Short exercise 1
From the support and maintenance text below, list every term that is defined inside quotation marks.
Short exercise 2
Render this sentence from the support and maintenance text in Spanish: "'Error' means any verifiable and reproducible failure of the Software to materially perform the functions described in the Software's documentation."

Text provided
▽

SUPPORT AND MAINTENANCE SERVICES

  1. Support Level

  1. Customer Support and Maintenance Services level is: Premium Support.

  1. Updates and Upgrades

During the License Term, Company will make available to Customer such Updates and Upgrades that Company generally makes available to its other supported customers. For the avoidance of doubt, Updates and Upgrades expressly exclude new Software modules, which Company may make available at its sole discretion and will be subject to additional fees.

"Updates" means modifications or revisions to the Software (such as a bug fix or patch), as typically represented by the number to the right of the decimal point (e.g. Version 1.X).

"Upgrades" means new releases (each, a "Release") of the Software (such as the addition of new features or functionalities), as typically represented by the number to the left of the decimal point (e.g. Version X.0)

  1. Technical Support

During Business Hours (set forth below), Company's helpdesk personnel shall receive Customer support requests via email or instant messages on Discord in connection with Errors (each, a "Support Request"). "Error" means any verifiable and reproducible failure of the Software to materially perform the functions described in the Software's documentation. Once Company has determined that the Support Request is covered by a valid support contract, Company will:

(A) respond to such Support Request based on the Severity Levels (as determined by Company) set out in the table below; and

(B) Company will use commercially reasonable efforts to get to Problem Resolution or to provide a workaround for the Error.

△

Dataset content
▽

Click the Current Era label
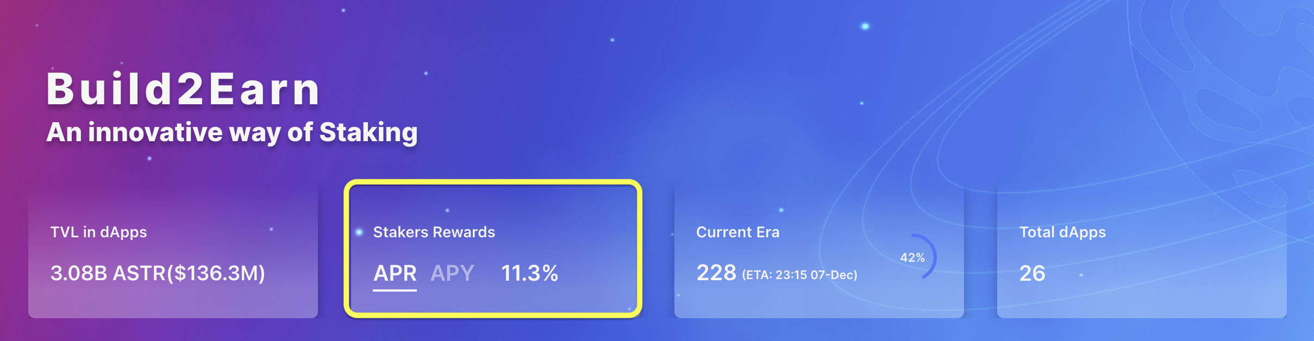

△

Problem solution 1
- Updates
- Upgrades
- Release
- Support Request
- Error

Problem solution 2
"Error" significa cualquier falla verificable y reproducible del Software para ejecutar de manera sustancial las funciones descritas en la documentación del Software.